Italia al Board su Gaza, il Vaticano non partecipa

Riprendono i colloqui sull’Ucraina: Washington parla di “progressi significativi”

A cura di Glauco Valentini Redazione
18 febbraio 2026 08:20
Italia al Board su Gaza, il Vaticano non partecipa - Deputati del Movimento 5 Stelle © Ansa
Deputati del Movimento 5 Stelle © Ansa
Condividi

Scontro acceso in Parlamento sulla decisione del governo di partecipare, come Paese osservatore, alla prima riunione del Board su Gaza in programma domani a Washington. L’Italia sarà l’unico grande Paese europeo presente al tavolo, una scelta che ha innescato critiche e polemiche.
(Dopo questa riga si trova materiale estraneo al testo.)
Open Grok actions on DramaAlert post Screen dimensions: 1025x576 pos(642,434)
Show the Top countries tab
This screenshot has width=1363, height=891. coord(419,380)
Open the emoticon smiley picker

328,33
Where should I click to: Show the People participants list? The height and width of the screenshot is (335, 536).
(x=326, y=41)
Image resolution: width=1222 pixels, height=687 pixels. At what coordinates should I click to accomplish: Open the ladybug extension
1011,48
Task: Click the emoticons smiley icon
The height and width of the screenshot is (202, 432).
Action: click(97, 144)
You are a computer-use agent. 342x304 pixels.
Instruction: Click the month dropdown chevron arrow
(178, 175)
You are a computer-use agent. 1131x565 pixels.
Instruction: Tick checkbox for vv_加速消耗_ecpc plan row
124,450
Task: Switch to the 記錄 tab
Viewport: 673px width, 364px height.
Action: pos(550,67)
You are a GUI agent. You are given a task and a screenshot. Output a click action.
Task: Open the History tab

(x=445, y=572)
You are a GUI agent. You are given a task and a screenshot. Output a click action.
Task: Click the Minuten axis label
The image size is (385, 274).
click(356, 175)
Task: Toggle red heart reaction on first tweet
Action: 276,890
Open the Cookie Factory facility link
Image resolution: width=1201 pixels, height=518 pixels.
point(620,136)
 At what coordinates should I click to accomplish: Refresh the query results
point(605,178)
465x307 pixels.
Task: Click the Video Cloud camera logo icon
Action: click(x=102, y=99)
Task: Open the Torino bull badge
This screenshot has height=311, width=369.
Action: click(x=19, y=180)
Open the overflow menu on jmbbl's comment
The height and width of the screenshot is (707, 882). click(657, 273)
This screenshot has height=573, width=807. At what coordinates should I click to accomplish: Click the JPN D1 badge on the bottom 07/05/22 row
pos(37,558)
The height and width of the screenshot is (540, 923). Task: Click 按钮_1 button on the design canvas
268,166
Il ministro degli Esteri Antonio Tajani ha difeso la linea dell’esecutivo, definendo “incomprensibile” un’eventuale assenza italiana da un consesso che discute “di pace nel Mediterraneo”. Per il titolare della Farnesina “non ci sono alternative al piano di Trump”, posizione che ha provocato la reazione immediata delle opposizioni. La segretaria del Partito Democratico Elly Schlein accusa la presidente del Consiglio Giorgia Meloni di “aggirare la Costituzione” e di allineare eccessivamente la politica estera italiana a quella statunitense. Il Vaticano, intanto, ha fatto sapere che non prenderà parte al summit.

Sul fronte ucraino, oggi a Ginevra riprendono i colloqui dopo una giornata di negoziati chiusa in un clima teso. Questa mattina l’inviato statunitense Witkoff ha parlato di “progressi significativi”, attribuendoli alla capacità del presidente Trump di “riunire entrambe le parti” coinvolte nel conflitto. Da Mosca arriva un commento prudente: il Cremlino definisce “di grande importanza” qualsiasi passo verso una possibile risoluzione, ma accusa Kiev di “condurre attacchi terroristici mirati contro i bambini”, rilanciando la consueta linea dura.

A complicare ulteriormente il quadro internazionale interviene un episodio avvenuto nel Parlamento iraniano, dove un deputato ha strappato le foto di diversi leader occidentali, tra cui quella del presidente della Repubblica Sergio Mattarella. La Farnesina ha reagito convocando l’ambasciatore di Teheran per esprimere una formale protesta.